> Selected extract

:::

More than two months after this website reported the first ocular syphilis cases in Washington State, the Centers for Disease Control and Prevention (CDC) issued a clinical advisory on the serious, possibly blinding bacterial disease.
The bulletin advises physicians on treatment and examinations, diagnostic procedures and reporting protocol. Read the complete advisory HERE
Since December 2014, at least 15 cases of ocular syphilis from California and Washington have been reported to the U.S. Centers for Disease Control and Prevention. At least five other states have suspected cases under investigation. The majority of cases have been among MSM with HIV; and a few cases have occurred among HIV-uninfected persons including heterosexual men and women. Several of the cases have resulted in significant sequelae including blindness.
Neurosyphilis can occur during any stage of syphilis including primary and secondary syphilis. Ocular syphilis, a clinical manifestation of neurosyphilis, can involve almost any eye structure, but posterior uveitis and panuveitis are the most common. Additional manifestations may include anterior uveitis, optic neuropathy, retinal vasculitis and interstitial keratitis. Ocular syphilis may lead to decreased visual acuity including permanent blindness. While previous research supports evidence of neuropathogenic strains of syphilis, it remains unknown if some Treponema pallidum strains have a greater likelihood of causing ocular infections.

:::

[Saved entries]
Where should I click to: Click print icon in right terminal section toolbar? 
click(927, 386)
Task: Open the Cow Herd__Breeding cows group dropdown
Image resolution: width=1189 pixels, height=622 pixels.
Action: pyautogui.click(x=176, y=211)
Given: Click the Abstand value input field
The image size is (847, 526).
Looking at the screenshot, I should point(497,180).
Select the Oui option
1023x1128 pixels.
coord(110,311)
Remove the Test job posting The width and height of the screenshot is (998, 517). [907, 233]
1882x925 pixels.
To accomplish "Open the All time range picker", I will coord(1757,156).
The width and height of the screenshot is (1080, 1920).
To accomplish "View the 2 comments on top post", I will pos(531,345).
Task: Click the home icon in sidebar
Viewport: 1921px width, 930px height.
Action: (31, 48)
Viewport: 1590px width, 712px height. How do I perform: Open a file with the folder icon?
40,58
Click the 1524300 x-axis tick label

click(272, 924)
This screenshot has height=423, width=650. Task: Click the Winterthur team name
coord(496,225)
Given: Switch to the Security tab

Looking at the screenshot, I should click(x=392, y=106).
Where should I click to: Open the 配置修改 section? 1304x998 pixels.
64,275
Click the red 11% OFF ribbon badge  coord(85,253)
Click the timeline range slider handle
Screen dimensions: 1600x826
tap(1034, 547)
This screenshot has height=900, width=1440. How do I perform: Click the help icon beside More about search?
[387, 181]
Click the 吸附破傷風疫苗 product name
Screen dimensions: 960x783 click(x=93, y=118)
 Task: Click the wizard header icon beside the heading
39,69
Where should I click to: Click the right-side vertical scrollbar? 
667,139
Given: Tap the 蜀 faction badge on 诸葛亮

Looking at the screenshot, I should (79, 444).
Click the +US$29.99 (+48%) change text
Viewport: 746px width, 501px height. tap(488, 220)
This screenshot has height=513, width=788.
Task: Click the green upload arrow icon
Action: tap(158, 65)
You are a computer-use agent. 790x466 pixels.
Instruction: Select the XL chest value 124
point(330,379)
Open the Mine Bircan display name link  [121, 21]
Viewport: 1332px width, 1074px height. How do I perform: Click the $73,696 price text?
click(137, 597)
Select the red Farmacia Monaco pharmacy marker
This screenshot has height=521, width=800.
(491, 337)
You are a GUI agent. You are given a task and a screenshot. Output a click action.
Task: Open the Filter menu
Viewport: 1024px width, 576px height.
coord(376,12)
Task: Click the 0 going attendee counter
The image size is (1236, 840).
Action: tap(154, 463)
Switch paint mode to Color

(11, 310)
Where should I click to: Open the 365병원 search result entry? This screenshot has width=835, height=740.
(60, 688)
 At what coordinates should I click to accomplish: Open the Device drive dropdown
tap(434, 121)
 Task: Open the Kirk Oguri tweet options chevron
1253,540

:::

> Task set
A. Using the ocular syphilis report, decide whether each statement agrees with it. Answer yes or no for each, and quote the words of the report that decide it.
(i) At least 15 ocular syphilis cases from California and Washington have been reported to the CDC since December 2014.
(ii) All of the reported cases have been among MSM with HIV.
(iii) It is known that some Treponema pallidum strains are more likely to cause ocular infections.
B. Based on the ocular syphilis report, explain in one to three sentences why ocular syphilis can appear during primary or secondary syphilis.
C. Answer these questions from the ocular syphilis report.
(i) Which agency issued the clinical advisory?
(ii) Which two eye conditions are the most common in ocular syphilis?
(iii) How many other states have suspected cases under investigation?

> Responses
A.
(i) Yes: "Since December 2014, at least 15 cases of ocular syphilis from California and Washington have been reported to the U.S. Centers for Disease Control and Prevention."
(ii) No: "a few cases have occurred among HIV-uninfected persons including heterosexual men and women."
(iii) No: "it remains unknown if some Treponema pallidum strains have a greater likelihood of causing ocular infections."

B. Ocular syphilis is a clinical manifestation of neurosyphilis. Neurosyphilis can occur during any stage of syphilis, including primary and secondary syphilis.

C.
(i) The Centers for Disease Control and Prevention (CDC)
(ii) Posterior uveitis and panuveitis
(iii) At least five